Mon cheminement artistique est ponctué de moments de collecte d’éléments. L’exploration de lieux, d’images, d’objets permettant d’instaurer des récits se prolonge et active naturellement ma réflexion et mon travail.
Ces moments m’imposent un temps d’observation et d’appropriation du contexte où je me trouve.
Lorsque nous arrivons dans une ville, un pays inconnu, nous vivons de nombreux changements et nous entrons dans une certaine errance. Elle peut être associée au mouvement, à la marche sans but précis, à l’idée d’égarement qui conduit à une certaine perte de soi-même. Elle n’en reste pas moins une recherche de repères et une quête de sens et de finalité. Ma démarche s’inscrit dans cette forme d’errance volontaire, c’est un parcours incertain, parsemé d’interrogations et enrichi par le hasard des rencontres.

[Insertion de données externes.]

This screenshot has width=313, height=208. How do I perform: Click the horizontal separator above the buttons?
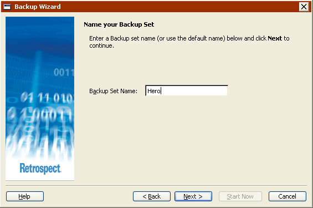pos(156,186)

Mon travail questionne la manière de s’approprier un espace : s’en imprégner, l’investir pour l’adapter à sa dimension et à son rythme. Je traverse et parfois m’efforce de pénétrer des contextes qui me sont étrangers, d’explorer des expériences humaines.

Je m’insère dans les brèches : les vides et les entre-deux, les lacunes dans les histoires, les hors-champ dans les images. J’explore et me projette dans ces espaces en creux. Ils évoquent des histoires, permettent de s’approprier les éléments qui les cernent.
Dans mon travail, ces éléments iconographiques et textuels collectés, de l’ordre du présent et du passé, s’entrecroisent. Les dispositifs que je crée pourront faire écho aux images mentales et aux parcours de chacun. L’articulation de ces éléments singuliers empruntés au quotidien, sous la forme de photographies, d’installations, de dessins ou de vidéos révèle la trace de ces narrations, souvenirs et expériences.